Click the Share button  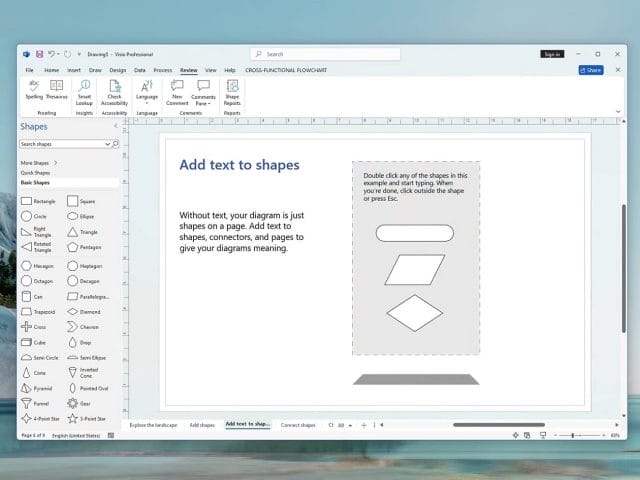coord(591,70)
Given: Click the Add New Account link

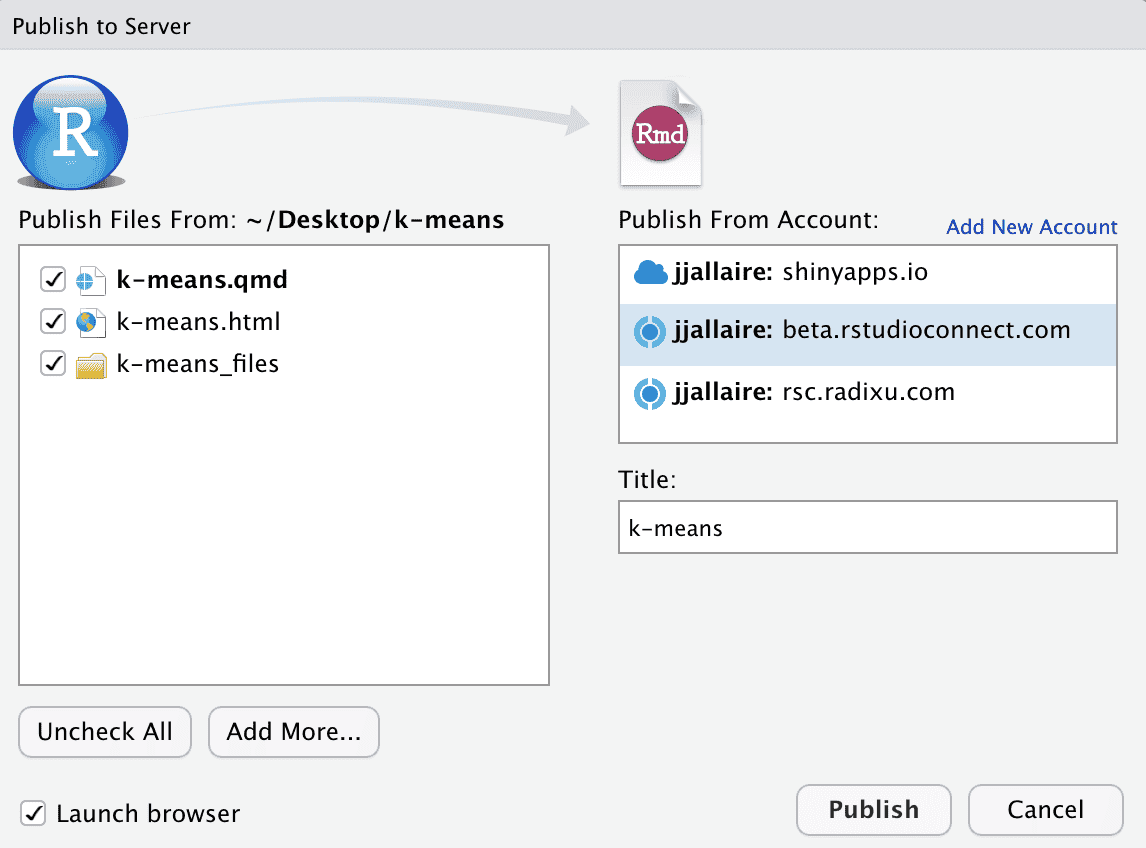Looking at the screenshot, I should (x=1031, y=227).
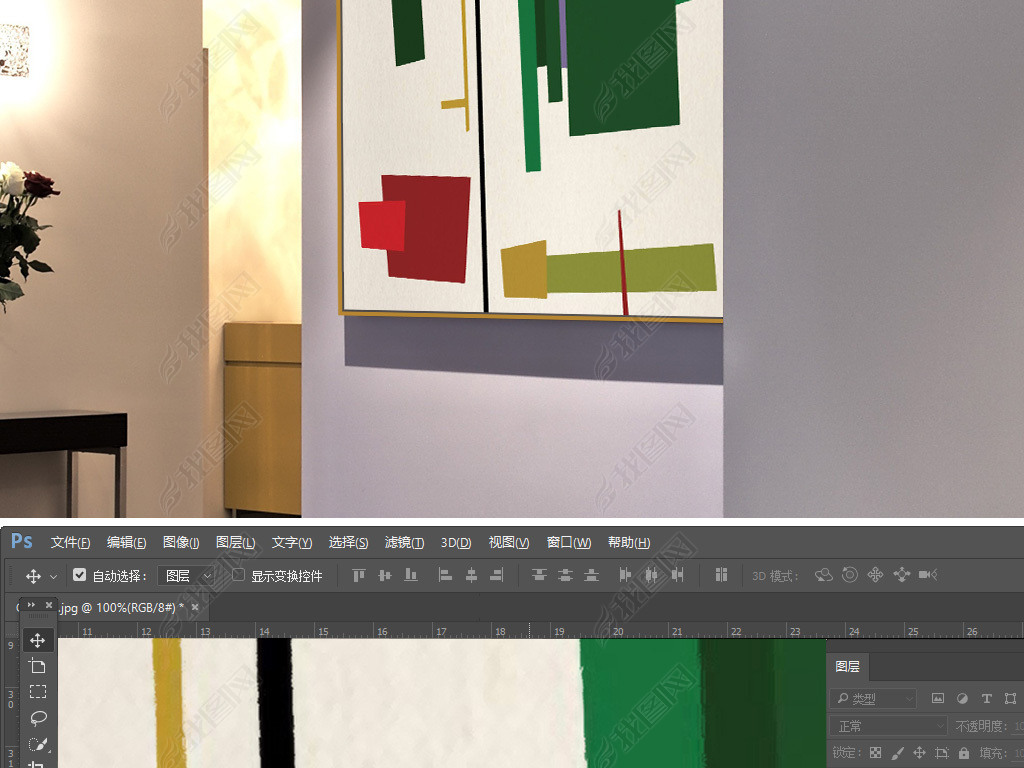Click the auto-align layers icon

[x=721, y=575]
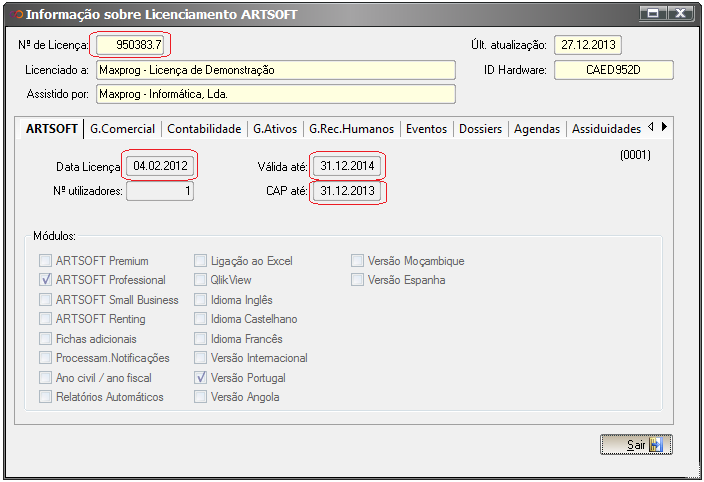Click the Válida até date field

coord(346,165)
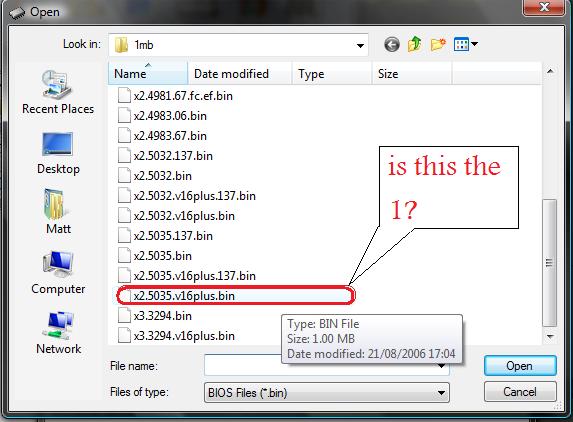Click the vertical scrollbar down arrow
573x422 pixels.
[550, 337]
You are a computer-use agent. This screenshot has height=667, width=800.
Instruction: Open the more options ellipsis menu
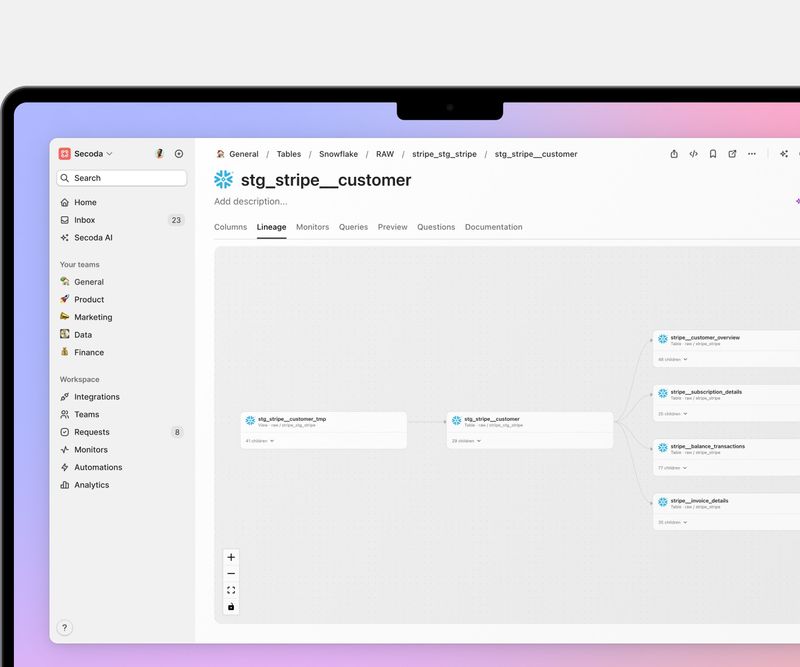click(x=752, y=154)
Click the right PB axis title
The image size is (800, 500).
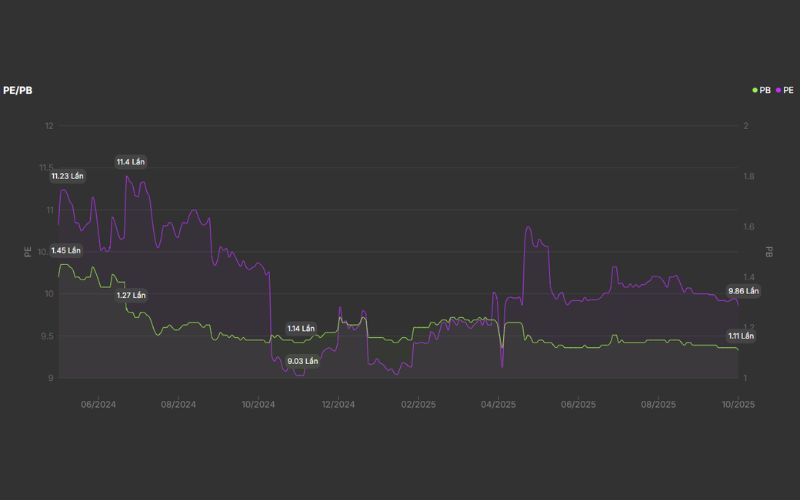point(769,251)
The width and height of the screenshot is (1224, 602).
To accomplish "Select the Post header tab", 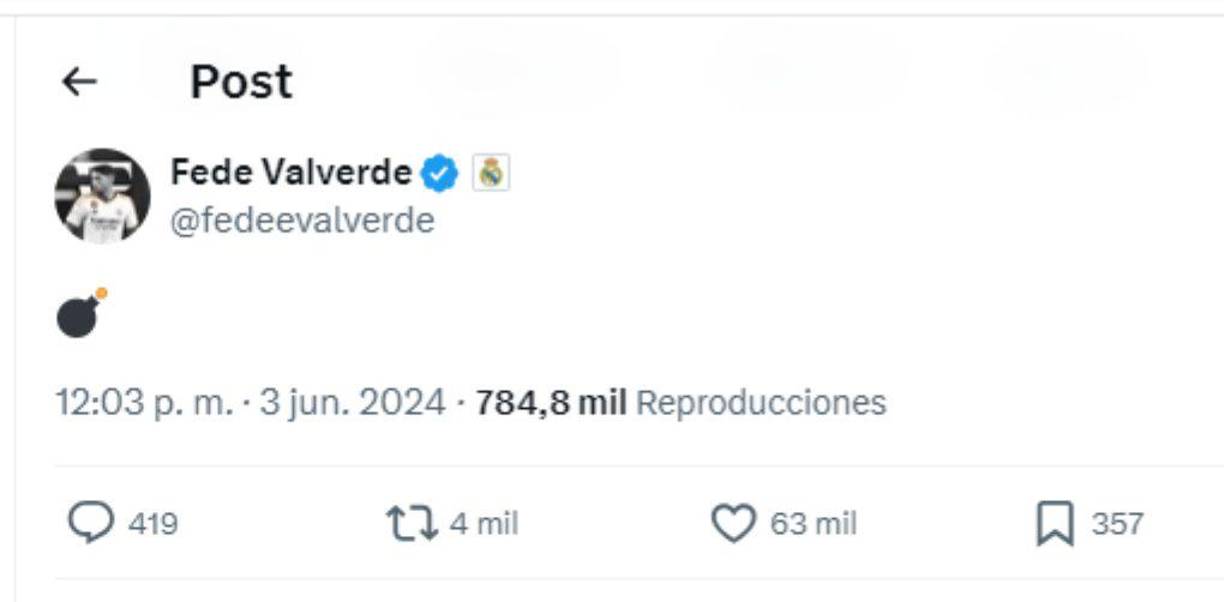I will [x=241, y=80].
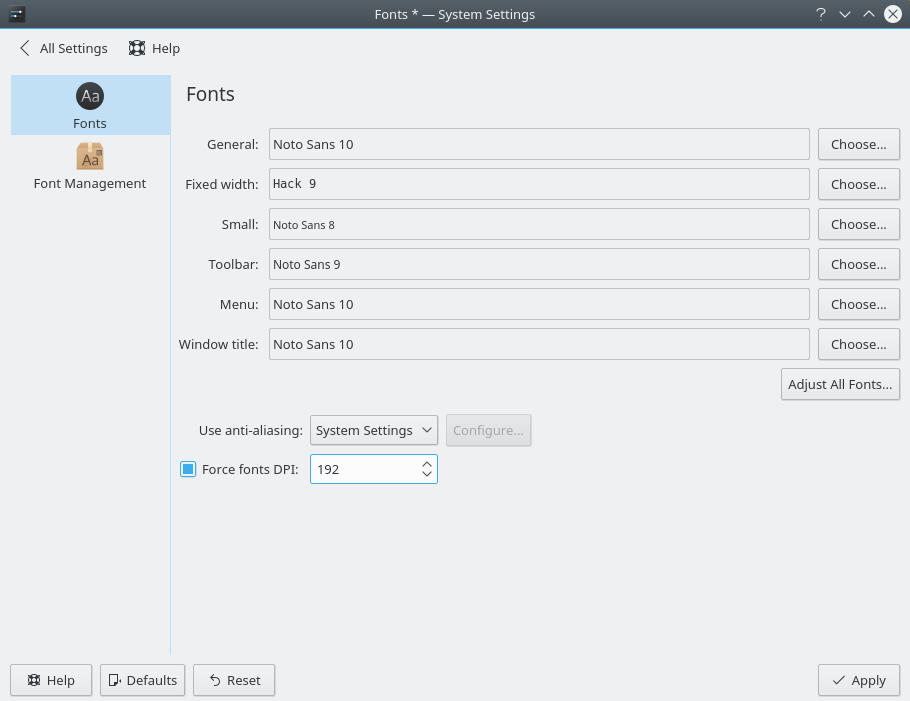Apply the font changes
910x701 pixels.
coord(858,680)
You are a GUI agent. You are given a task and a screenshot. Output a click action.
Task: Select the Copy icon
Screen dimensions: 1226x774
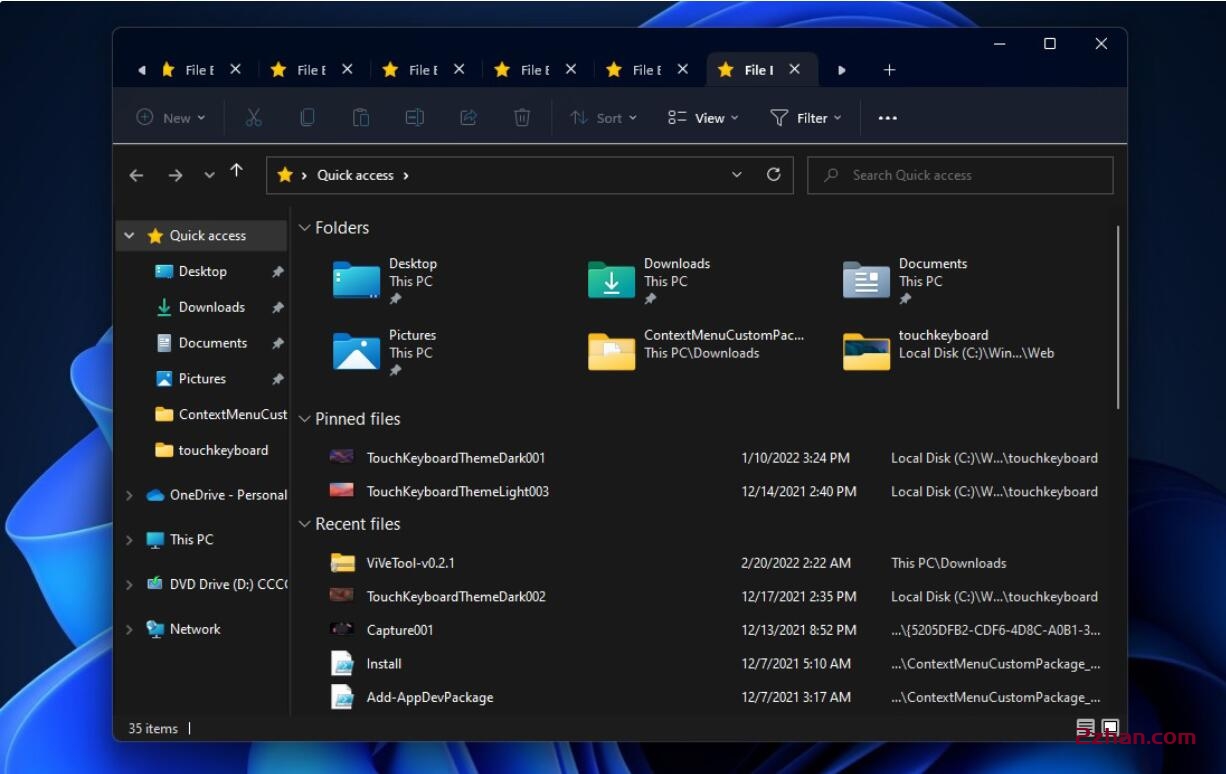307,117
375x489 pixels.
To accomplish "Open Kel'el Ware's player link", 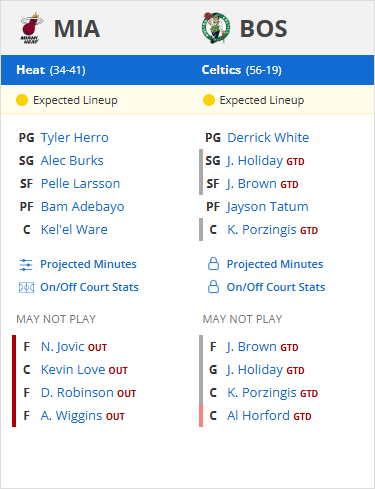I will tap(74, 230).
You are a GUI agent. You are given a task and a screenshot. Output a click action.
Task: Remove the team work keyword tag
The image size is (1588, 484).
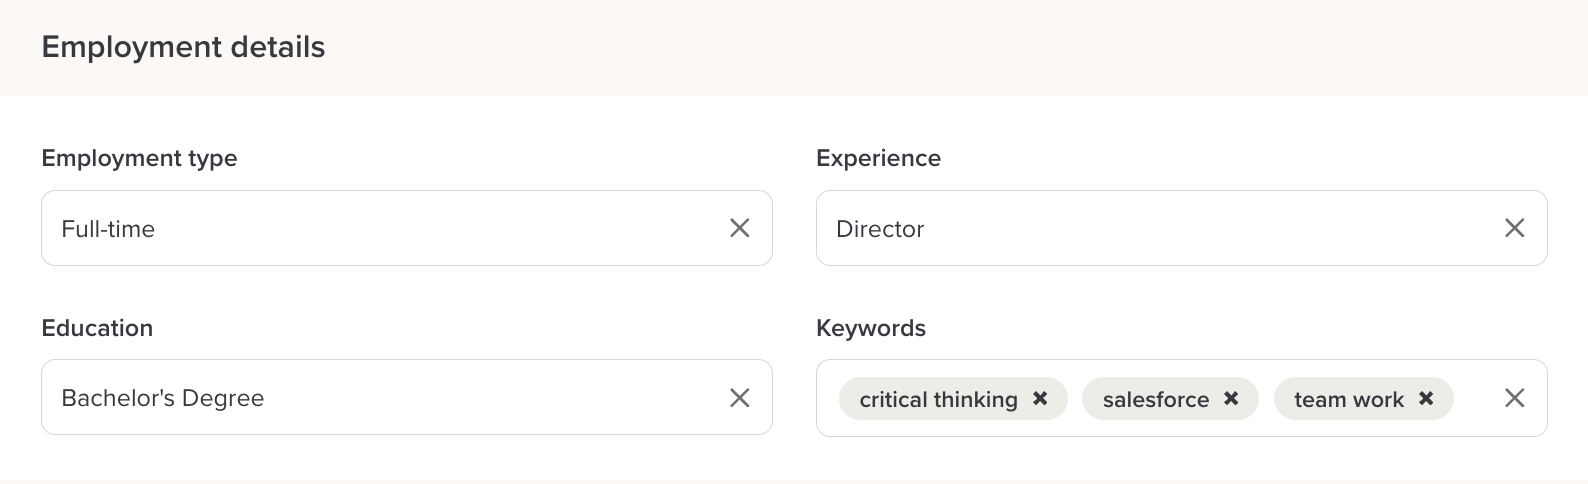click(x=1426, y=398)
....
> _About this task_: State, as a bare number, how many lines of the records above include "width".

> _Task response_: 2